Exercise data –
-- -- --
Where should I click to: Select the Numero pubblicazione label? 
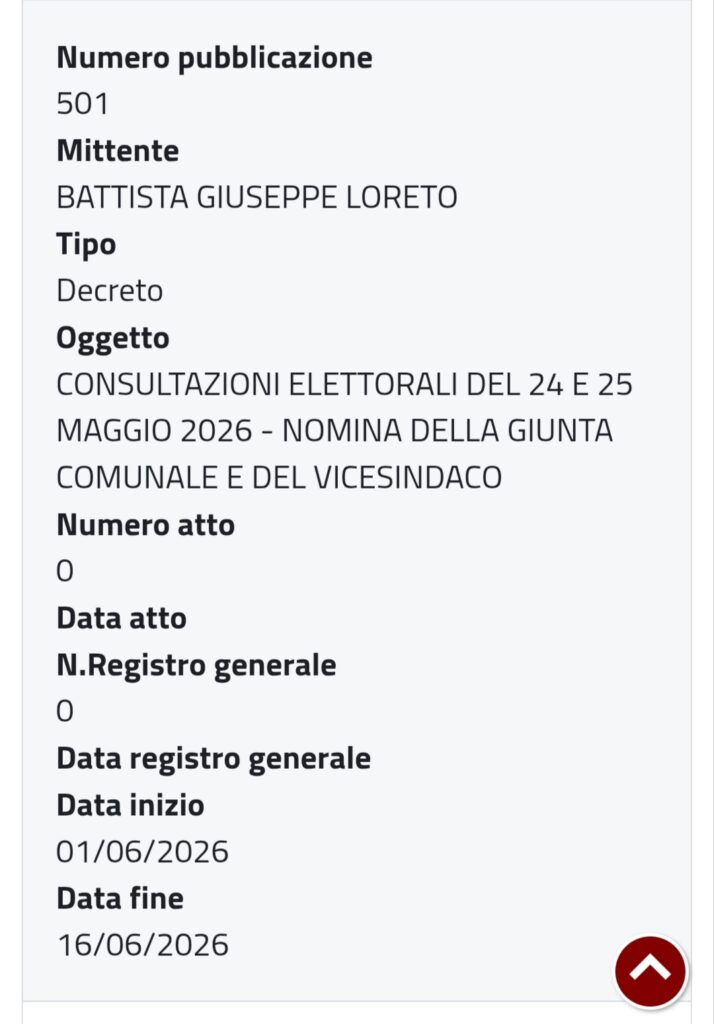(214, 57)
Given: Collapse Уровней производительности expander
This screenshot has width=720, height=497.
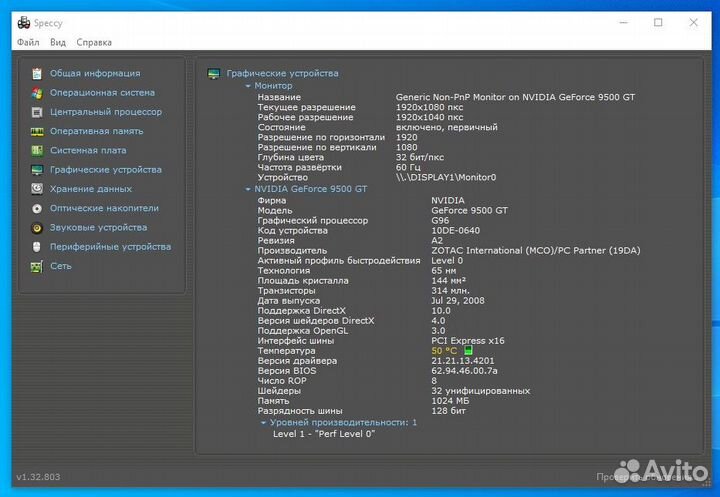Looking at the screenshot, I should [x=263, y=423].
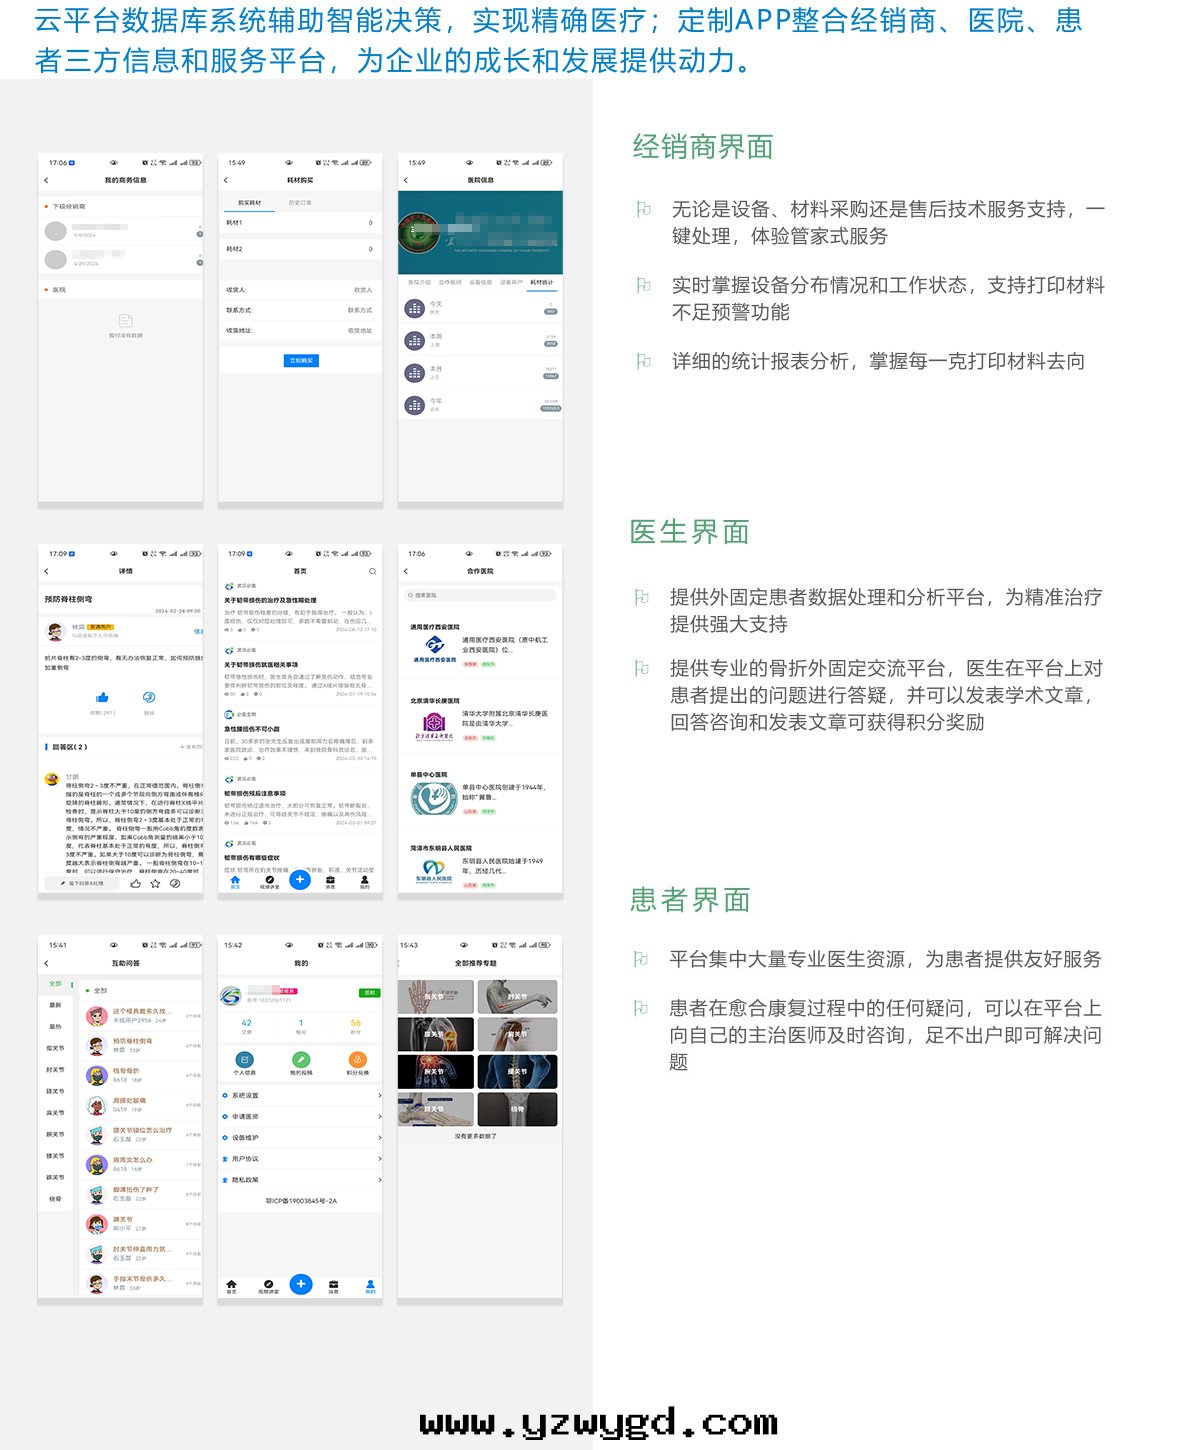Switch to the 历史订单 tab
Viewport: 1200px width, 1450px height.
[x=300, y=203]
-- -- --
Task item – Output the lines above in full and exactly. Leave out every picture.

Result of this exercise –
Where should I click to: Select the Numero pubblicazione label? 
(214, 57)
Given: Collapse Уровней производительности expander
This screenshot has width=720, height=497.
Looking at the screenshot, I should [x=263, y=423].
Switch to the 历史订单 tab
Viewport: 1200px width, 1450px height.
[x=300, y=203]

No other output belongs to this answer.